仕事柄、アートワークショップのことを考えることが多い。いいワークショップとはどのようなものだろうか。良い材料や珍しい材料を駆使して、参加者を楽しませ驚きを与えることだろうか。僕はそうは思わない。
素晴らしく発想力があるコーディネーターのワークショップは、まるで手品のように、誰もがこのようなものである。と思っている既成概念を見事なまでにひっくり返し、無理なく新しい視点を提案する。そんなワークショップは、みんなが驚きと喜びと発見を楽しめる。自分もそんなワークショップを考案出来ないものかと思い考えを巡らせるが、なかなか難しい。
類い希なる発想力で、「帯アート」というものを考えた人がいる。
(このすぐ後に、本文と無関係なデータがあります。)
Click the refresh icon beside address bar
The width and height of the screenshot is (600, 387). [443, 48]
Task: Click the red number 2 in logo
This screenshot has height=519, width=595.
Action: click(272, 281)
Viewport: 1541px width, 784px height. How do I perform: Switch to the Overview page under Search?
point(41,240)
ある年齢以上であれば、なじみの深い着物の帯を、折り紙のように切ることなく、造形物に変化させオブジェ化するというものだ。高価な帯を傷めることなく再利用し、現代の生活の中に美しい飾りものとして取り込む発想は折り紙から着想したそうだ。
写真は、母がワークショップにはじめて参加して制作した帯アート。これが一枚の帯から作られたと聞くと、物の見方も変わるのではないだろうか。参加者は一様に驚き喜んだと聞く。このワークショップは帯という絶対的なアイコンを、自在に変化させる体験を通じて、参加者の価値観の基準に新しい1ページを作ったわけだ。
身近にあるものを見つめ自由自在に考えることは、誰もがあっと思うような新しいアプローチに繋がっているのもしれないと、鎮座している帯をみて考える。